→ Source material:
——
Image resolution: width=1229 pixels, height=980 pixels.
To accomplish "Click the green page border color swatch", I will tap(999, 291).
——
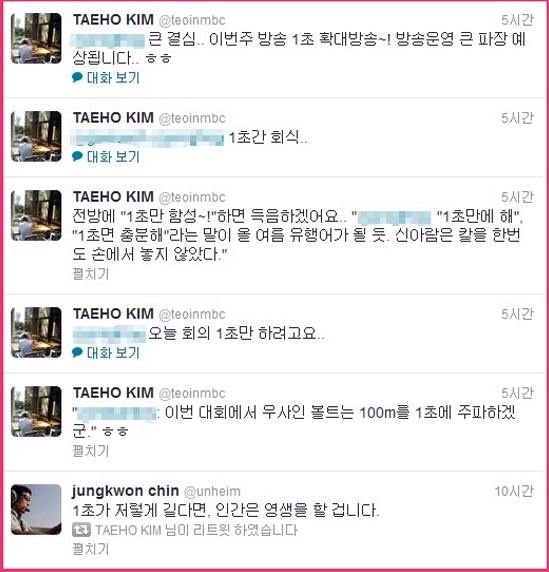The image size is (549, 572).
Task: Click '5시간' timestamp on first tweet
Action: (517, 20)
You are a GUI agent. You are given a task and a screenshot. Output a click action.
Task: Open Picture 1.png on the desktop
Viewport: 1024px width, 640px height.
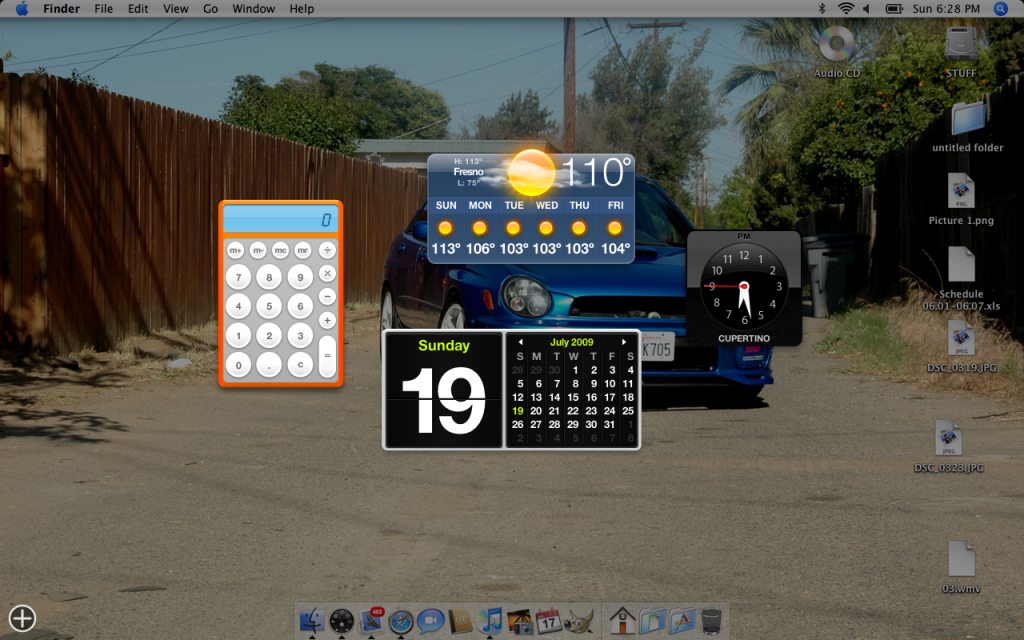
——
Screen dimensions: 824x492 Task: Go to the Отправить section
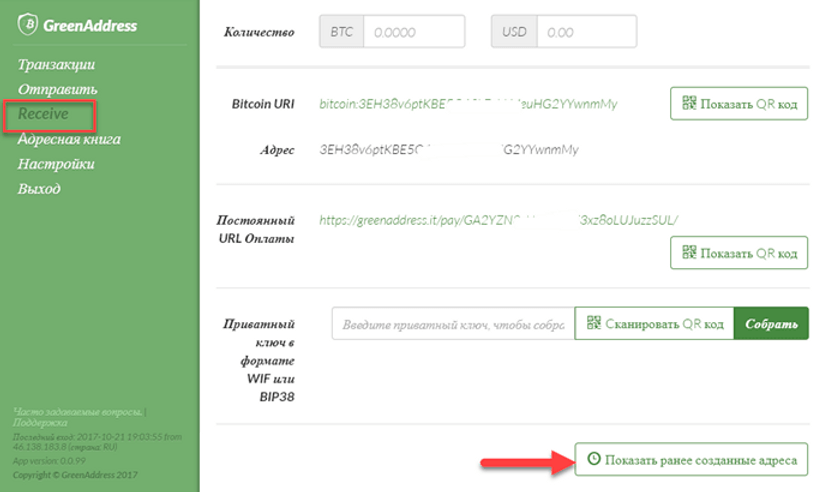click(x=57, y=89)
——
Send back exactly the lines of the listing above starting at the one with "You are a GUI" and ending at the one with "Viewport: 1024px width, 640px height.", inclusive, and no others.

→ Problem solution:
You are a GUI agent. You are given a task and a screenshot. Output a click action.
Task: Open Picture 1.png on the desktop
Viewport: 1024px width, 640px height.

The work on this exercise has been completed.